BEGIN
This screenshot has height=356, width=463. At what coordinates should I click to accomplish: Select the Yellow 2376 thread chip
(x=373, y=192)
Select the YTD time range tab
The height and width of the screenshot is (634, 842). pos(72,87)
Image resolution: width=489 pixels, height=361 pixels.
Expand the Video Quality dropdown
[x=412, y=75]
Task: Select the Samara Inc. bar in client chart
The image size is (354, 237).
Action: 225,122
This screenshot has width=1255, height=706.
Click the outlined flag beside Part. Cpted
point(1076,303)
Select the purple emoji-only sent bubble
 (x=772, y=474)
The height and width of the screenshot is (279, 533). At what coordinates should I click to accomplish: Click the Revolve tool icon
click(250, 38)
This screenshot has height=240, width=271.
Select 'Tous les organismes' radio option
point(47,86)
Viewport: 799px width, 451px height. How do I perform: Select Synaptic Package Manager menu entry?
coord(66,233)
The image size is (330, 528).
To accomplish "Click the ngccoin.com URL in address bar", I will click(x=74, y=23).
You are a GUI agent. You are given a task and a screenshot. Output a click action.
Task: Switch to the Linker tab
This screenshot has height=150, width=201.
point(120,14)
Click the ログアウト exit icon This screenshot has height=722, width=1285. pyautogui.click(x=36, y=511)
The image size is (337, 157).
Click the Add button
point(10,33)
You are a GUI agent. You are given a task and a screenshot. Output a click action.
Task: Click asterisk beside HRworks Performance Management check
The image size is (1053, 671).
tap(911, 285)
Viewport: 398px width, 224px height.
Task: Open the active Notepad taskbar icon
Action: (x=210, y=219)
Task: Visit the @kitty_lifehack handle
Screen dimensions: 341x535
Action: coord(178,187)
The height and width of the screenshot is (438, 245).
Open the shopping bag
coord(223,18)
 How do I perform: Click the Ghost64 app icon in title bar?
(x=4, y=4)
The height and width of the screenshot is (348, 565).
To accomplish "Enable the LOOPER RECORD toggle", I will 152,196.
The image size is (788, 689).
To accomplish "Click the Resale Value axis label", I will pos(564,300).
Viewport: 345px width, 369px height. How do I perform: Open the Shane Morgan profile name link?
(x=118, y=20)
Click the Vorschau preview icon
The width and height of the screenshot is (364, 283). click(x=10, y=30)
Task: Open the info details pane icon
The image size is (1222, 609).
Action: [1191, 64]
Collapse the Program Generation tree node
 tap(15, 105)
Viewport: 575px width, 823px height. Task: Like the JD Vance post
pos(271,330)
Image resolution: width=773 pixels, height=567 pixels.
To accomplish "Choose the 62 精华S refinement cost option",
END
Whenever the word "pixels" appears in a line of the listing, report that line.

Image resolution: width=489 pixels, height=361 pixels.
Image resolution: width=773 pixels, height=567 pixels.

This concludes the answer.